Indicadores são um aspecto fundamental para que as iniciativas sociais possam prestar contas à sociedade e mostrar o impacto que seu trabalho gerou. No entanto, apesar de sabermos que são importantes, este ainda é um gargalo, ou por desconhecimento sobre o tema ou por dificuldade de estabelecer indicadores relevantes e mensuráveis.
Para nos ajudar na compreensão desse assunto, conversamos com a especialista em gestão de projetos e líder do Programa Rede Mulheres do Maranhão, Solange Machado, que nos explicou como os indicadores são construídos, suas características e suas diferenças, além de dar dicas para quem está começando a construir as bases de sua própria iniciativa.
O que são os indicadores de impacto, de resultados e qual a diferença entre eles?
Os indicadores, sejam eles de impacto ou resultados, são o guia do gestor de uma iniciativa ou organização para mensurar a eficácia, a eficiência e a efetividade do trabalho.
A eficácia diz respeito a quais práticas melhor utilizaram os recursos disponíveis, a eficiência representa as medidas que geraram os melhores resultados e a efetividade se refere às ações que alcançaram o maior impacto, seja nas pessoas ou no território em que a iniciativa atua.
Esses indicadores podem ser mensurados de duas formas: quantitativa e qualitativamente. Na primeira opção, a base são os números, por exemplo um indicador que mede a quantidade de famílias atendidas por um programa de distribuição de cestas básicas, já na segunda a apuração é subjetiva, ou seja, expressam variáveis que não podem ser medidas com números. Alguns exemplos são valores, liderança, autoestima, entre outros.

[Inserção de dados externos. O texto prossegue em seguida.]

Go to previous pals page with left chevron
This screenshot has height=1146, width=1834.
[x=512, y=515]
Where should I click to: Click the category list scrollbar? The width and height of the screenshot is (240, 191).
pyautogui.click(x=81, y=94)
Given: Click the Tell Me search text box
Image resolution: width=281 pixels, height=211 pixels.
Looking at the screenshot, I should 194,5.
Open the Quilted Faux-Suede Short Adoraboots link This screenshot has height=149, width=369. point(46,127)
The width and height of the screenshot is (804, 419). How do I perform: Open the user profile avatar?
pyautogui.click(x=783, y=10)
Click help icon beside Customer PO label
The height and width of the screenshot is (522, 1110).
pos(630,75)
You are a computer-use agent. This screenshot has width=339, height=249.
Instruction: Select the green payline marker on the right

Os indicadores de resultado avaliam se as metas estabelecidas no planejamento estratégico da iniciativa foram atingidas. Solange Machado explica que essa medida traz “retorno imediato, por exemplo, número de inscritos, índice de satisfação, número de beneficiários do projeto”.

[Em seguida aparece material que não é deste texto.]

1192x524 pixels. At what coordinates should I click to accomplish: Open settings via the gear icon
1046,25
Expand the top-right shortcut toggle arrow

Já o indicador de impacto analisa se os objetivos, ou seja, a promessa do projeto, resultou em mudança no território, comunidade ou espaço em que está sendo desenvolvido. Solange dá ainda um exemplo prático de como esses dois indicadores se cruzam e se complementam com base nos eixos de atuação da Fundação ABH.
A espinha dorsal da Fundação ABH é o desenvolvimento comunitário local e para atingir este objetivo possui quatro áreas de apoio: investimento financeiro, capacitação, atuação em rede e mentoria.

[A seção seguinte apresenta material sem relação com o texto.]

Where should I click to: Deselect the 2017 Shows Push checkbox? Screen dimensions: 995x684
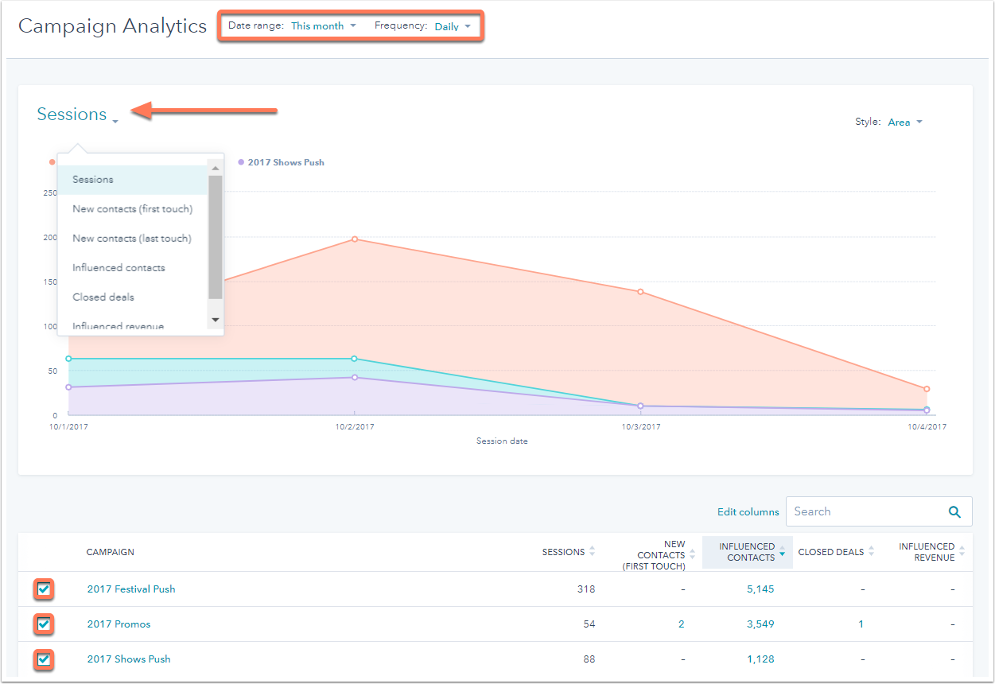[45, 659]
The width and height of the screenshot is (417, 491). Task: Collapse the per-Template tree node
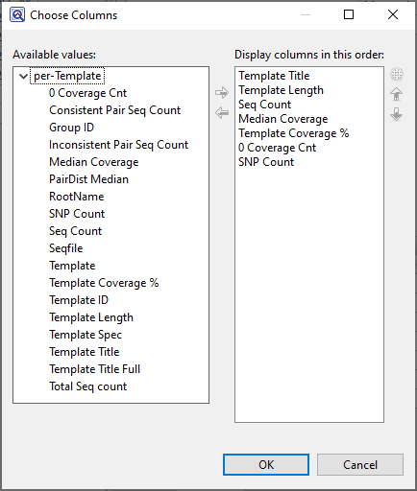point(23,76)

A especialista em gestão comenta que, na área de investimentos, se a mensuração tivesse como base um investimento de x reais para que uma iniciativa comprasse materiais e equipamentos para realizar oficinas de arte e cultura em um determinado território, o resultado seria o projeto ter se tornado o primeiro centro cultural local, já o impacto se refletiria na contribuição para que moradores da região tenham acesso a cultura, por exemplo. Essa é uma hipótese levando-se em conta uma situação específica, mas, no geral, Solange ressalta que o impacto de um determinado investimento vai depender dos benefícios que o projeto trouxer para a sociedade.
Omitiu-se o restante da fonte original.